DICE: Diffusion Large Language Models Excel at Generating CUDA Kernels

TL;DR

This work targets CUDA kernel generation with diffusion large language models by addressing data scarcity through the CuKe dataset and introducing BiC-RL, a two-stage reinforcement learning framework that first teaches kernel infilling and then end-to-end generation. The resulting DICE models (1.7B, 4B, 8B) achieve state-of-the-art performance on KernelBench, often matching or surpassing larger autoregressive and diffusion peers while demonstrating strong robustness and reduced deceptive behavior. By grounding generation in a structured kernel scaffold and progressive training, the approach yields functionally correct, high-speed CUDA kernels and offers a practical path toward scalable HPC code optimization. The work thus advances diffusion-based code generation for specialized hardware and provides a data-efficient, reproducible pipeline for high-performance kernel development.

Abstract

Diffusion large language models (dLLMs) have emerged as a compelling alternative to autoregressive (AR) LLMs, owing to their capacity for parallel token generation. This paradigm is particularly well-suited for code generation, where holistic structural planning and non-sequential refinement are critical. Despite this potential, tailoring dLLMs for CUDA kernel generation remains challenging, obstructed not only by the high specialization but also by the severe lack of high-quality training data. To address these challenges, we construct CuKe, an augmented supervised fine-tuning dataset optimized for high-performance CUDA kernels. On top of it, we propose a bi-phase curated reinforcement learning (BiC-RL) framework consisting of a CUDA kernel infilling stage and an end-to-end CUDA kernel generation stage. Leveraging this training framework, we introduce DICE, a series of diffusion large language models designed for CUDA kernel generation, spanning three parameter scales, 1.7B, 4B, and 8B. Extensive experiments on KernelBench demonstrate that DICE significantly outperforms both autoregressive and diffusion LLMs of comparable scale, establishing a new state-of-the-art for CUDA kernel generation.
Paper Structure (21 sections, 3 equations, 5 figures, 6 tables)

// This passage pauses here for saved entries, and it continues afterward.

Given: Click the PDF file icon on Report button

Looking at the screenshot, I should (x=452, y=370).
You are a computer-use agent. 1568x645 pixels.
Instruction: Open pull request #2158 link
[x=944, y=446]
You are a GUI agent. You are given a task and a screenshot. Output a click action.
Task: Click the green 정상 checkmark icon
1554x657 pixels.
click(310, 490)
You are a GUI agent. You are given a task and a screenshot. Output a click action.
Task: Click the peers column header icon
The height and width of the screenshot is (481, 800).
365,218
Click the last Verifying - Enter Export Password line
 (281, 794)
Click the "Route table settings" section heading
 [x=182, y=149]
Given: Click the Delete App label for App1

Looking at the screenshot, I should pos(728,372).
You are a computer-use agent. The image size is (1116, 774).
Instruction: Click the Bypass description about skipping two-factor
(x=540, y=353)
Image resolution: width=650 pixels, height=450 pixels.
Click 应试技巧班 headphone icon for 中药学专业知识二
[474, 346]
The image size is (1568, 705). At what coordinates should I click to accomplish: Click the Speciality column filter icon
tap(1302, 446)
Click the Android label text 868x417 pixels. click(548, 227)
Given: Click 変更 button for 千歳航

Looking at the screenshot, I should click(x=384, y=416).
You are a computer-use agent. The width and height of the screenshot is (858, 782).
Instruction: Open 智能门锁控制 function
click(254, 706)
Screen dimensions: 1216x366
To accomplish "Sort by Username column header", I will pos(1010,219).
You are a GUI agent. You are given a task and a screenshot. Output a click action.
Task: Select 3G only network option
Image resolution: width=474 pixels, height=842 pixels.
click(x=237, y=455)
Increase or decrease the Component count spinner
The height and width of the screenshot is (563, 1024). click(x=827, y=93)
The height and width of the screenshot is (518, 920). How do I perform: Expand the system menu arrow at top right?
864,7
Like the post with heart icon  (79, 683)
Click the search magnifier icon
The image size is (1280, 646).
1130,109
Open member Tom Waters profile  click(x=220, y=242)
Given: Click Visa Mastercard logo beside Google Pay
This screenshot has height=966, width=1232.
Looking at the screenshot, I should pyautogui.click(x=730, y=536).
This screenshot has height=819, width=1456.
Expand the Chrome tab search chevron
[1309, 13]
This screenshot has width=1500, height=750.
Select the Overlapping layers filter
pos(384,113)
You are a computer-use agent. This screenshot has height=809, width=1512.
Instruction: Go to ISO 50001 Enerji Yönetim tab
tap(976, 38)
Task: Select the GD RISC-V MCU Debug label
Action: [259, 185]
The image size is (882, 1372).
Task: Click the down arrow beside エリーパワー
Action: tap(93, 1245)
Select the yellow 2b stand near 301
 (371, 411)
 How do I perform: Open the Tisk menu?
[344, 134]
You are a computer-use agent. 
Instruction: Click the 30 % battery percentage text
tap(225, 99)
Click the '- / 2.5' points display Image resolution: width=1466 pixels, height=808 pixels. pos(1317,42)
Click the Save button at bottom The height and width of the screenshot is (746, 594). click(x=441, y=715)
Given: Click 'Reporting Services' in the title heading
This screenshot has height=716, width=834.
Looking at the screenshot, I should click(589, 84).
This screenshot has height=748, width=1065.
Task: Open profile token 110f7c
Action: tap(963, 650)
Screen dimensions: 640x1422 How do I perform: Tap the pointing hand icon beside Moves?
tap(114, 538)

This paper contains 21 sections, 3 equations, 5 figures, 6 tables.

Figures (5)

  • Figure 1: Overview of DICE. The framework enhances CUDA kernel generation robustness in dLLMs by leveraging TraceRL. This hierarchical approach integrates: (1) Bi-phase Curated Reinforcement Learning framework, a progressive RL training strategy that consists of kernel infilling and end-to-end kernel generation stages to ensure functional correctness and high performance of generated CUDA kernels, and (2) Data Scheduling, transitioning training data from basic single operations to complex whole-model structures during the two RL stages. A valid reward will only be returned when the generated CUDA kernel can be compiled and functions correctly.
  • Figure 2: The inference paradigm of diffusion large language models. Left Part: The sequence is divided into several blocks, where the block length equals four in this figure. The block diffusion mechanism enables models to generate autoregressively between blocks, while parallel discrete decoding within blocks. All the KV cache from previous blocks will be reused. Right Part: An actual step-by-step generation trajectory for an example CUDA kernel. While the overall trend remains autoregressive, we can clearly observe lots of non-autoregressive behavior during the generation process.
  • Figure 3: Our defined CUDA kernel components: the prefix, the suffix, and the core implementation, which is a C++ snippet.
  • Figure 4: RL training trajectory comparison of BiC-RL framework and baseline RL on 8B model.
  • Figure 5: Comparison of correctness trends for BiC-RL and baseline RL of 8B model on KernelBench Level 2.